=== Task statement ===
Return a copy of each line in the listing that includes the word "computer".

[Input material — start]

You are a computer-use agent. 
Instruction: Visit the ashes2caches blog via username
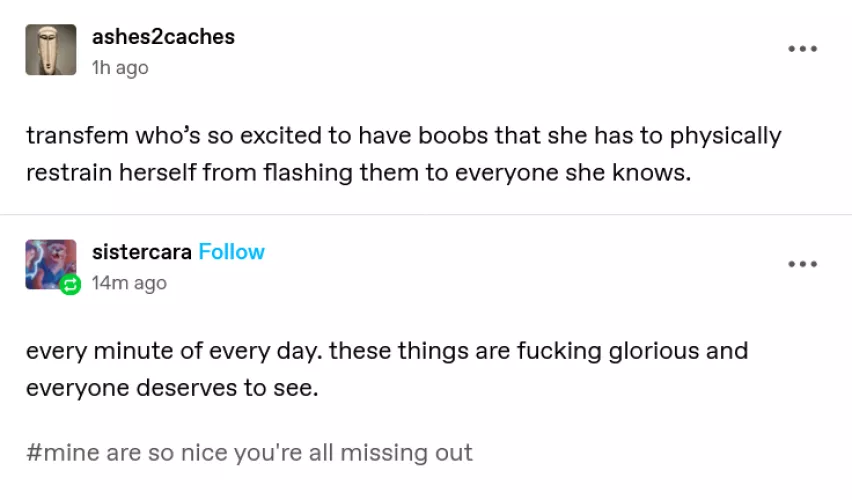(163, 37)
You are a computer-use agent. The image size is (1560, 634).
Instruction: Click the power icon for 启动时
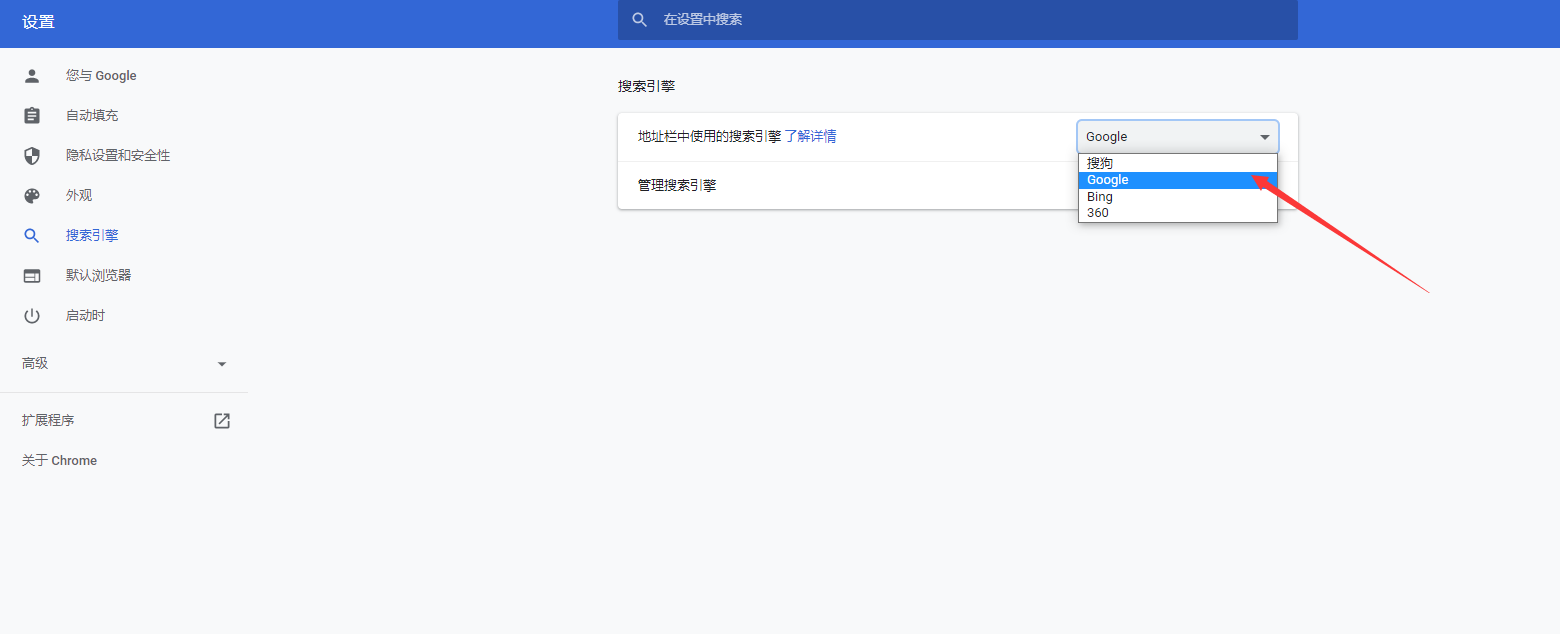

[Input material — finish]
[Input material — start]

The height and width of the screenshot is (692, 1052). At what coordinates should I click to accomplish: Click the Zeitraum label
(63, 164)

[Input material — finish]

=== Answer below ===
You are a computer-use agent. 
You are a computer-use agent. The image size is (1560, 634).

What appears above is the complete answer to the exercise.